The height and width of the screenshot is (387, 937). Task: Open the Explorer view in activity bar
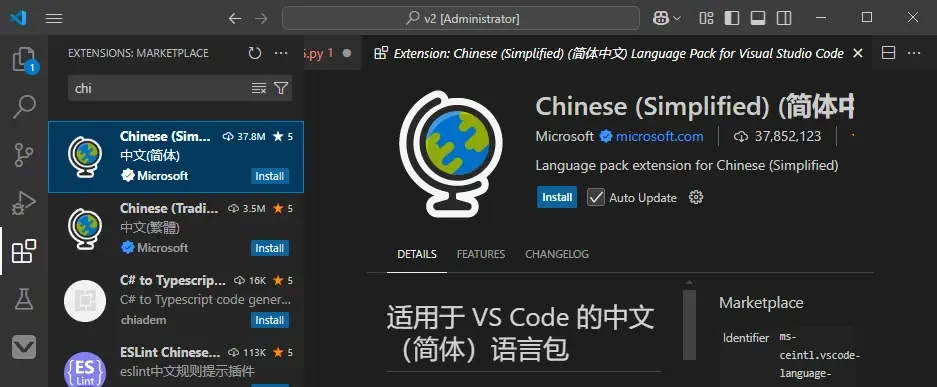click(x=24, y=60)
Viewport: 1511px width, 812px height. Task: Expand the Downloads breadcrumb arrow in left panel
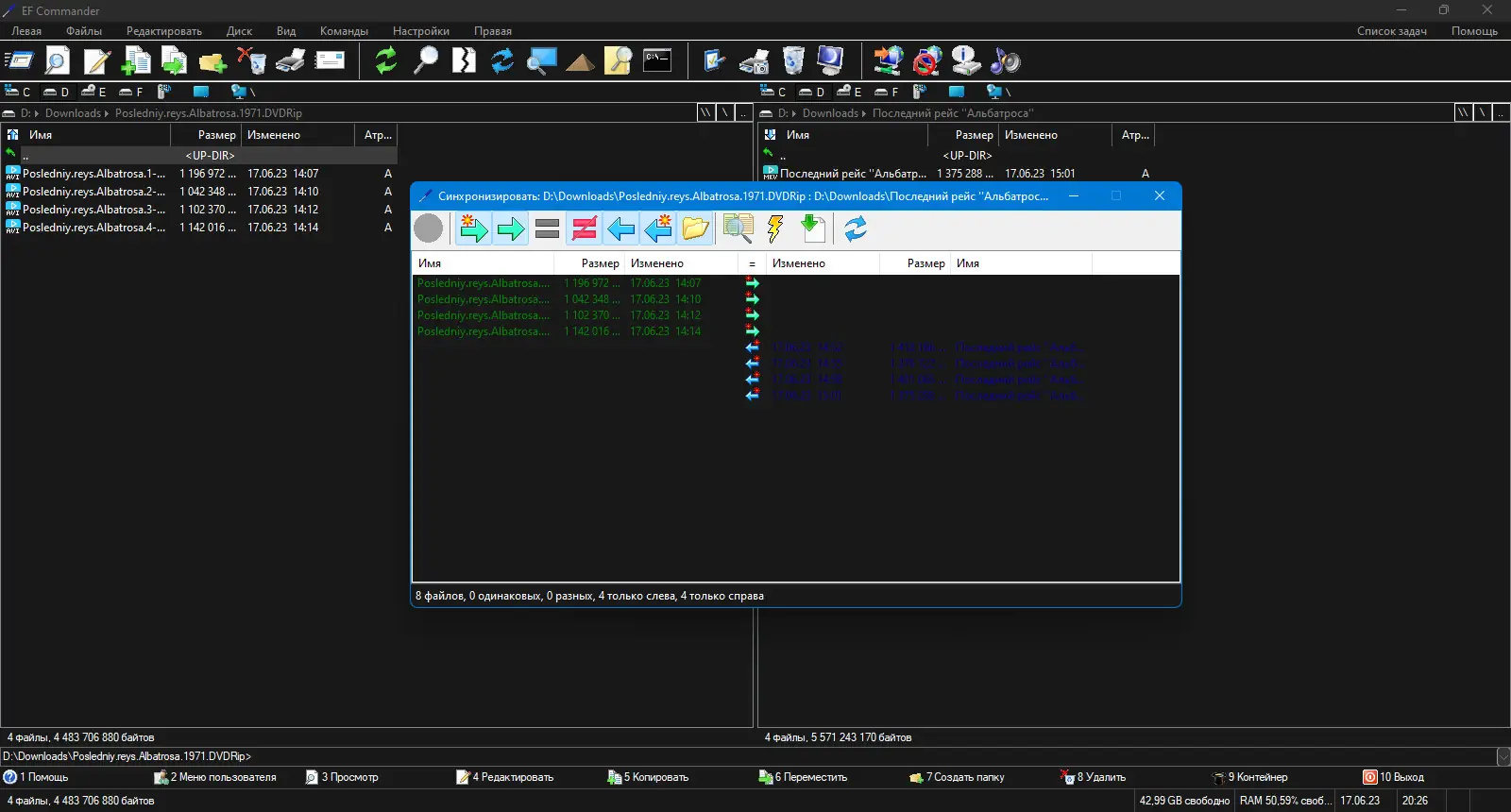107,113
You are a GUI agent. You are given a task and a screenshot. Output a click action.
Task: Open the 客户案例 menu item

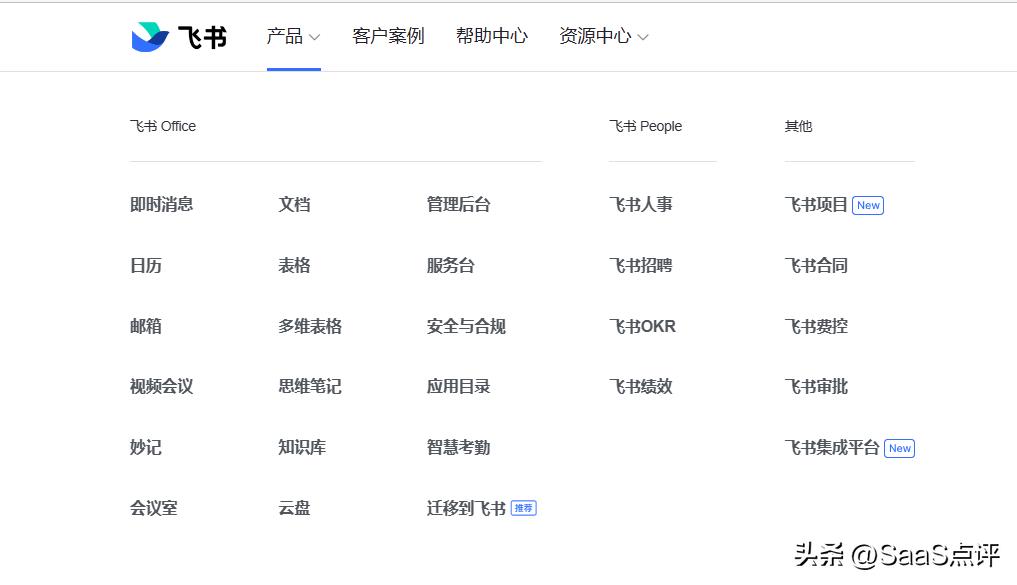(x=387, y=36)
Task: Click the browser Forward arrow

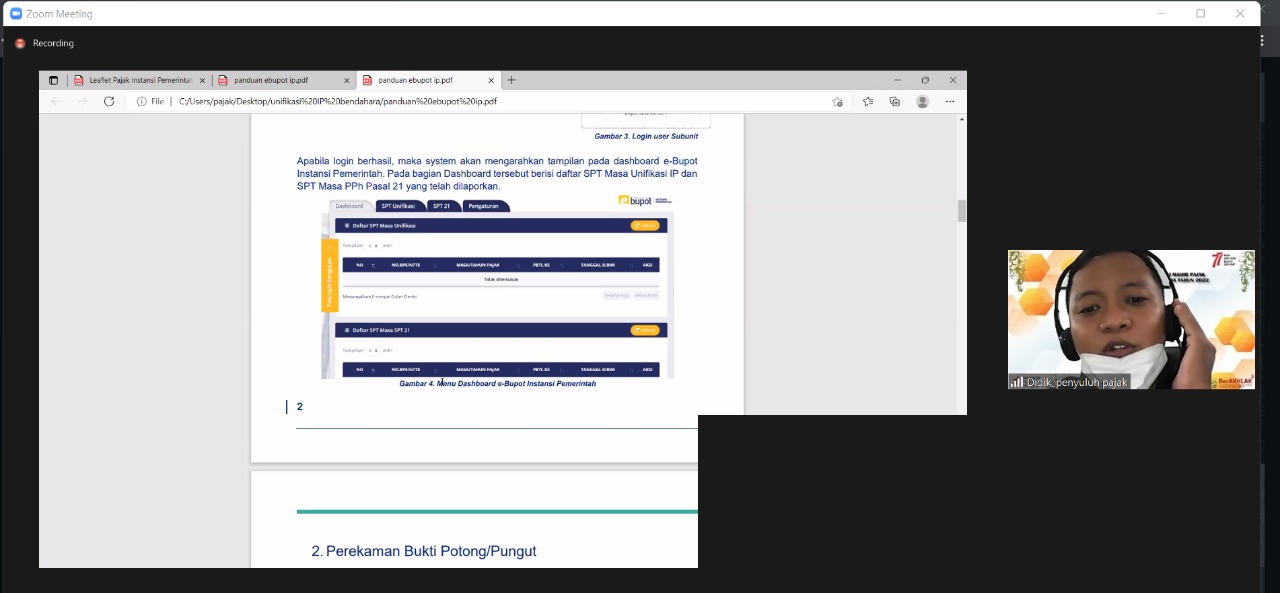Action: 83,101
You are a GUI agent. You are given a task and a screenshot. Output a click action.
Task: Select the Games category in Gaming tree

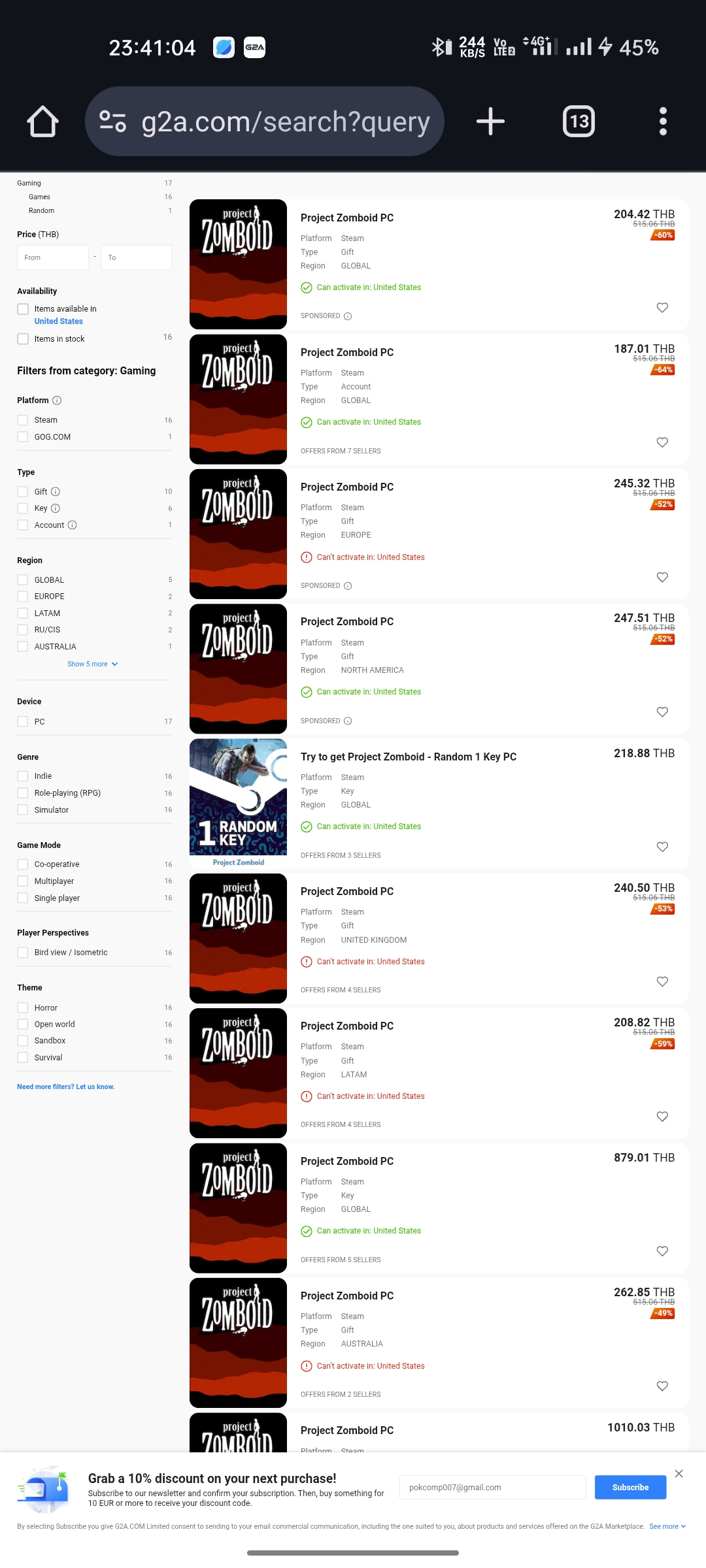pos(39,197)
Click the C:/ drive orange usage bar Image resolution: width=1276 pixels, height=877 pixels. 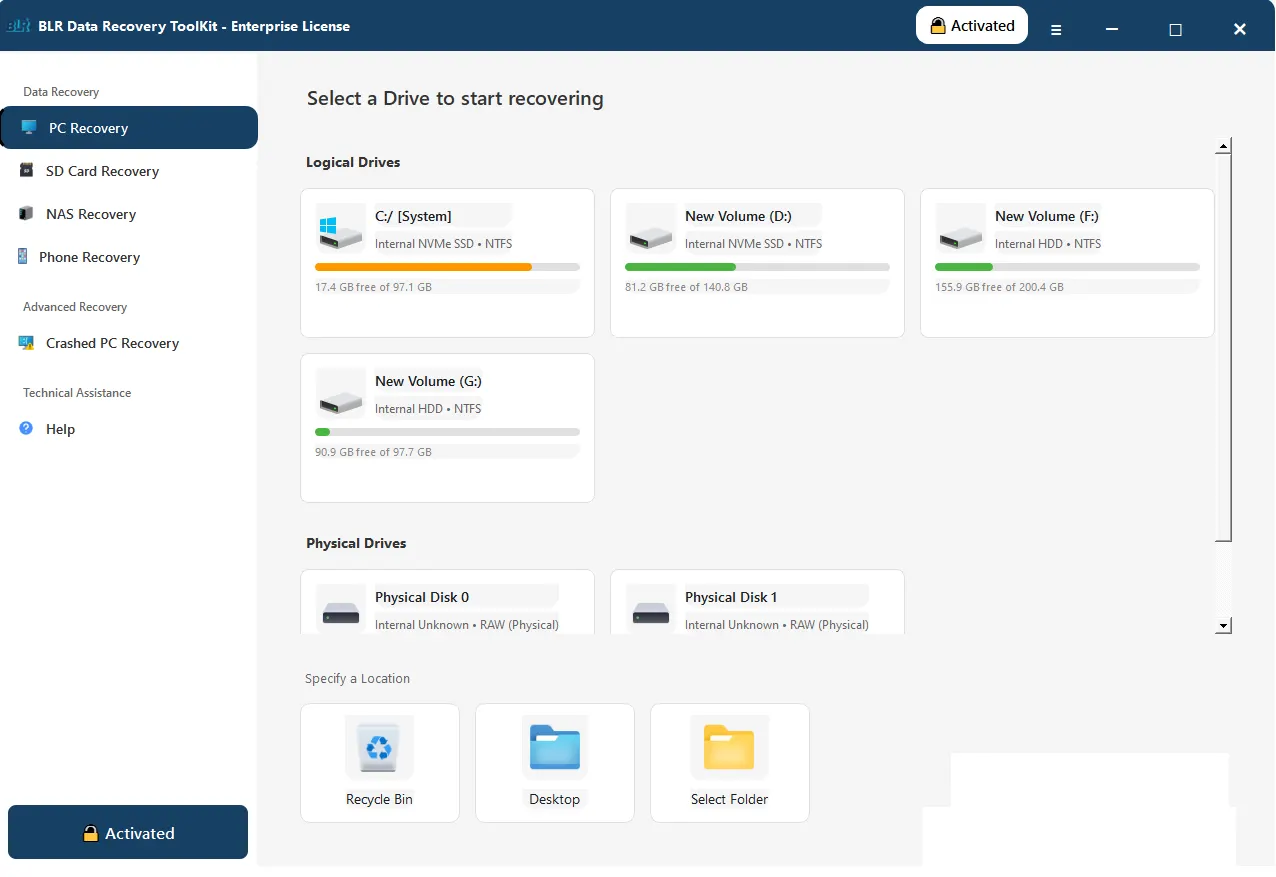[423, 267]
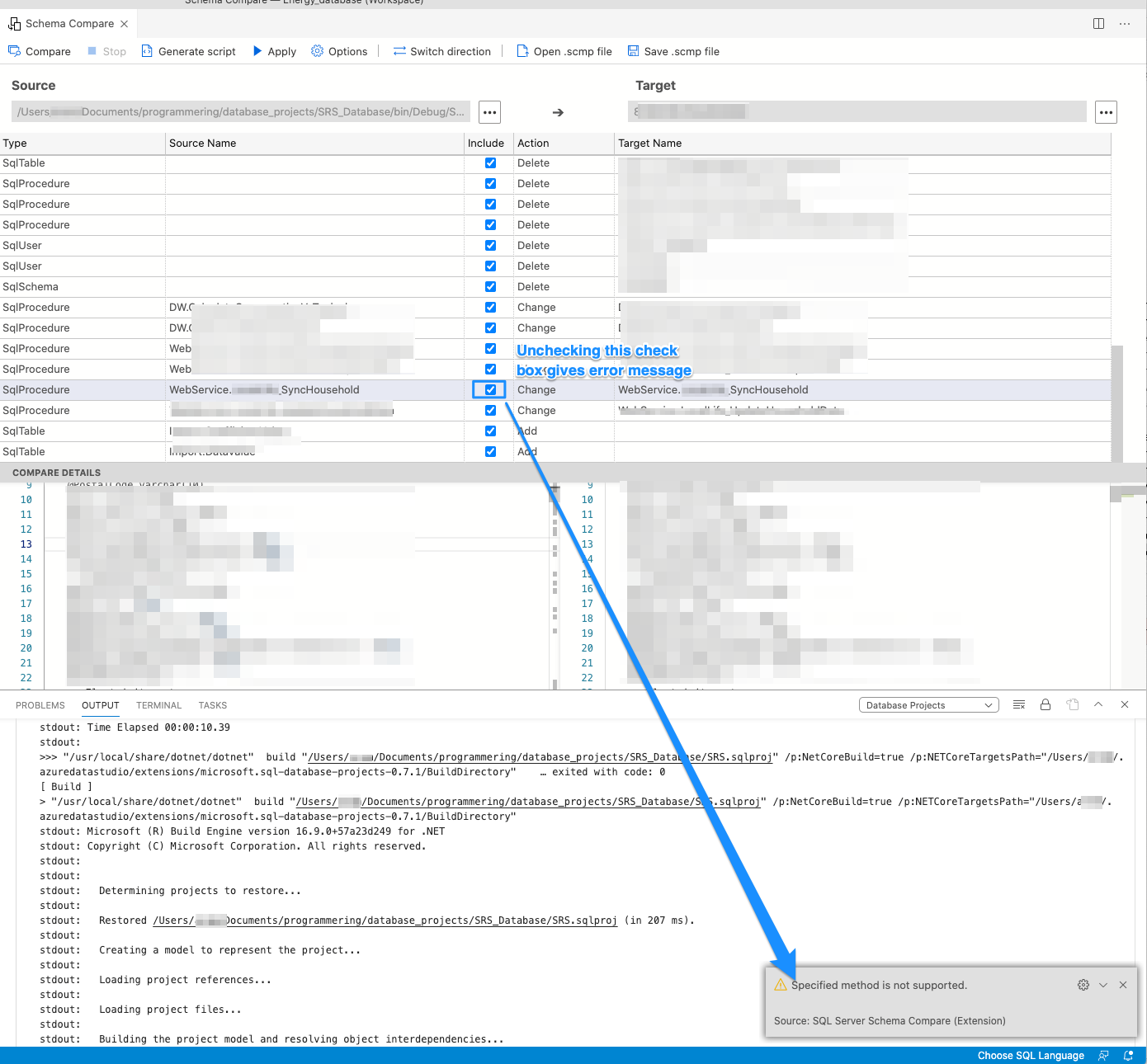
Task: Uncheck Include on the first Delete row
Action: pos(490,162)
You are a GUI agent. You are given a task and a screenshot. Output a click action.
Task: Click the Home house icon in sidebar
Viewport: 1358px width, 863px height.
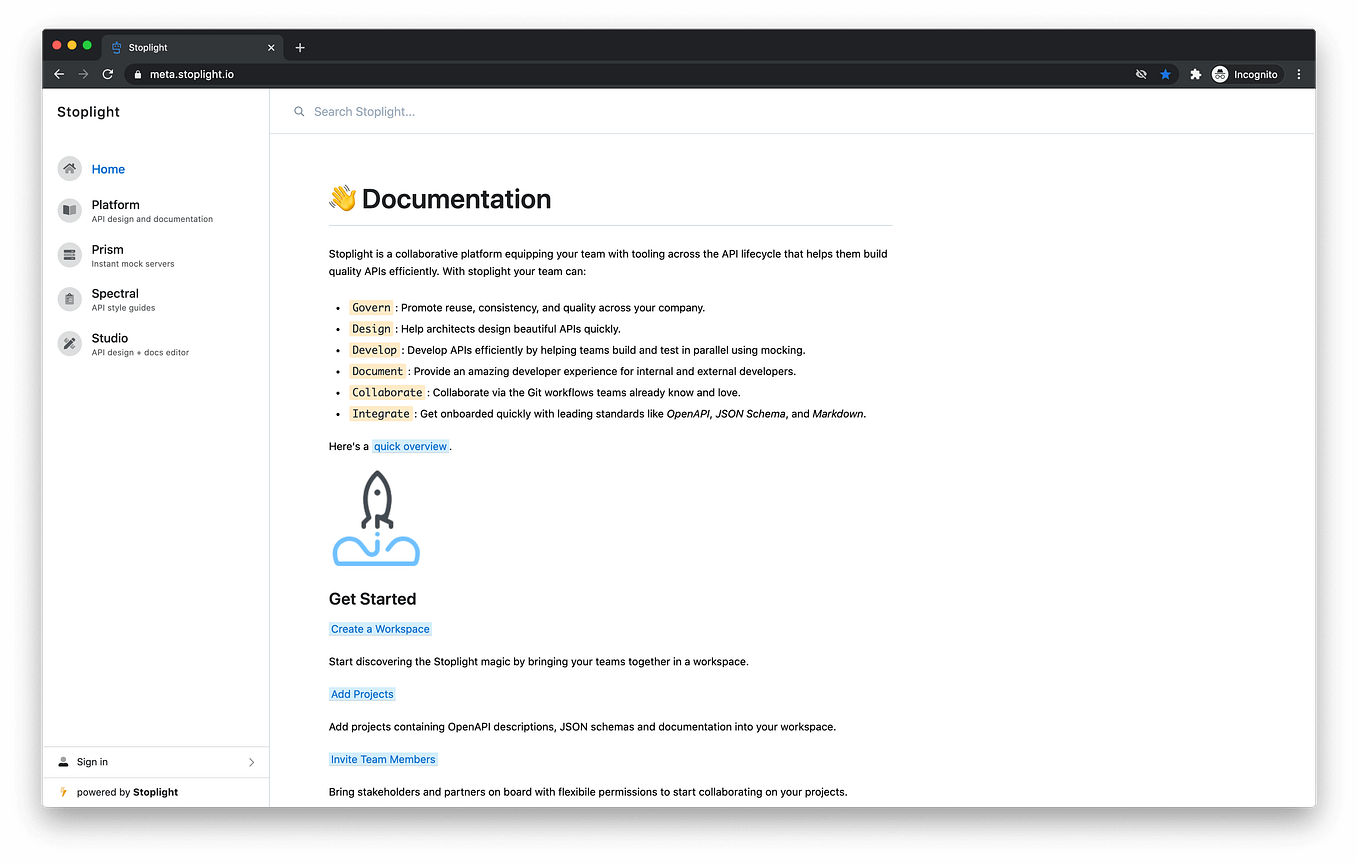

========================================

ASSIGNMENT>
The answer should contain only the lines from the one with "Task: Click the Home house icon in sidebar" through the last line of the material, given word for word and without pictures.

ANSWER FOR THE TASK>
Task: Click the Home house icon in sidebar
Viewport: 1358px width, 863px height.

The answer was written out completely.